Note, the U means updated– there are other characters for new files added, merged, in conflict, etc. What’s key here is that by running the update command, your local sandbox is in sync with what’s on the server. Running this command often often means you’ll probably avoid conflicts too!

After you’ve made some local changes, it’s often times helpful to capture what those changes were– if you’ve been working for any length of time or working with more than one file, you’ll most likely find the diff command indispensable.

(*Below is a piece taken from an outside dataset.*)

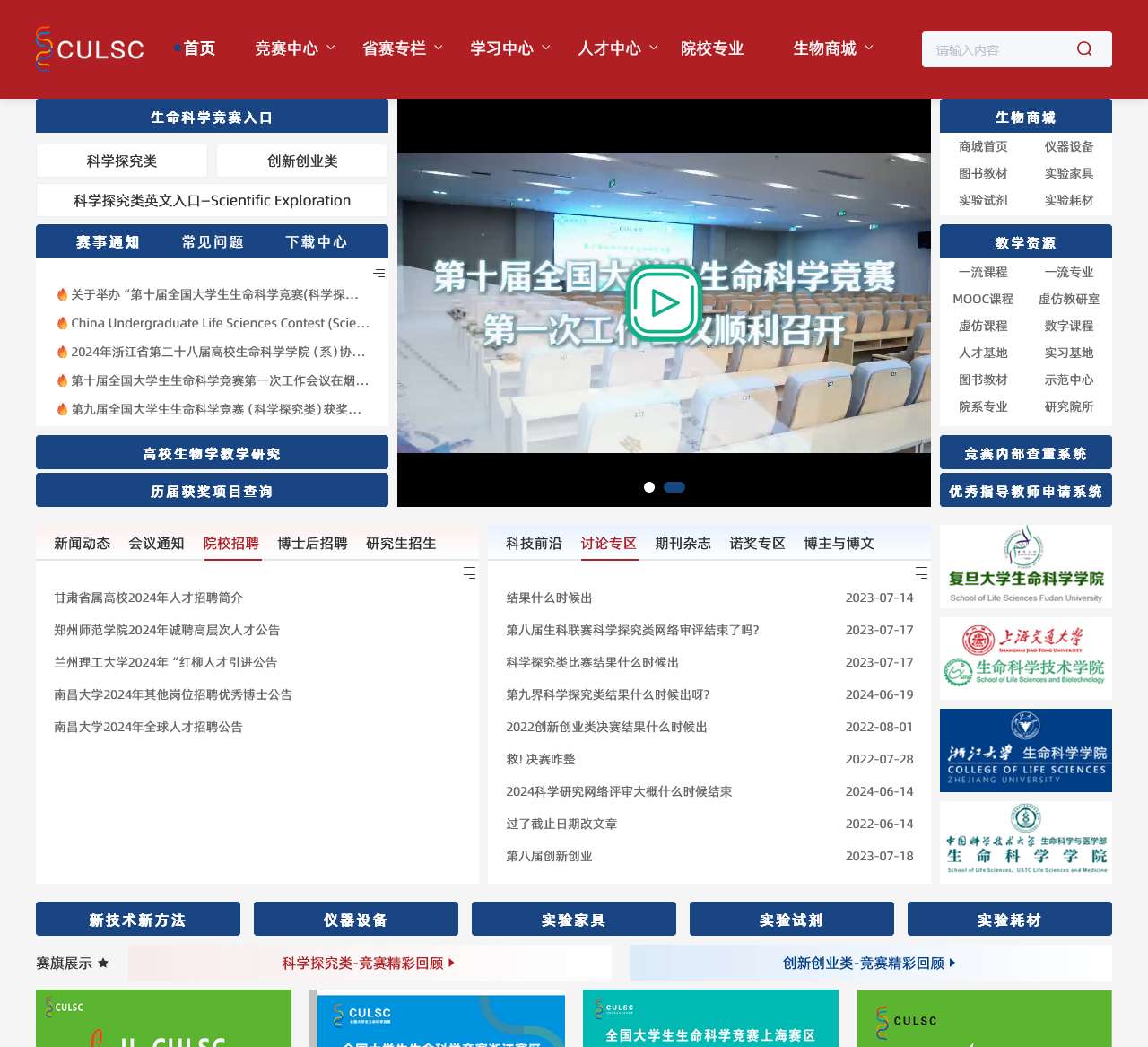Click the Shanghai Jiao Tong University logo
The width and height of the screenshot is (1148, 1047).
click(1024, 658)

Like the update command, diff can be run via the command line like so:

tty:~/dev/projects/easyb/ yts$ svn diff

This command will compare what’s in the repository with what’s in a local sandbox; what’s more, it’ll report on the exact changes as follows:

Index: behavior/groovy/org/disco/bdd/prototype/FixtureFeature.story
===================================================================
--- behavior/groovy/org/disco/bdd/prototype/FixtureFeature.story        (revision 322)
+++ behavior/groovy/org/disco/bdd/prototype/FixtureFeature.story        (working copy)
@@ -4,7 +4,7 @@
 description "this story is fleshing out fixture logic for scenarios"

-each "some description" , {
+every "some description" , {
     given "a value", {
         value = 12
     }
Index: src/groovy/org/disco/easyb/StoryBinding.groovy
===================================================================
--- src/groovy/org/disco/easyb/StoryBinding.groovy      (revision 322)
+++ src/groovy/org/disco/easyb/StoryBinding.groovy      (working copy)
@@ -102,7 +102,7 @@
       listener.describeStep(description)
     }

-    binding.each = {  description = "", closure = {} ->
+    binding.every = {  description = "", closure = {} ->
         beforeScenario = closure
     }
     return binding

As you can see in the text above, the local code (labeled as “working copy”) has changed the each call with every, which appears in revision 322 of the repository.

Once you’ve reviewed these changes and are happy with what you’ve got, you can then proceed to push these changes into the repository via the svn commit command– of course, this assumes you’ve run a local build and it passed successfully, right?

tty:~/dev/projects/easyb/ yts$ svn commit -m "updated dsl to use every instead of each"

Note that the commit command can take a flag (-m) that enables you to specify a comment. You should see some text indicating the changes are being pushed into the repository.

Sending        easyb/behavior/groovy/org/disco/bdd/prototype/FixtureFeature.story
Sending        easyb/src/groovy/org/disco/easyb/StoryBinding.groovy
Transmitting file data ..
Committed revision 325.

Note how these changes increment the revision number in Subversion– this is key as all commands allow you to work with various revisions (via flags); hence, by knowing a particular revision, you can logically branch if needed.

These three Subversion commands will come in handy if you aren’t already using them; hence, learn them now! Indeed, for becoming one with the command line is the path to enlightenment.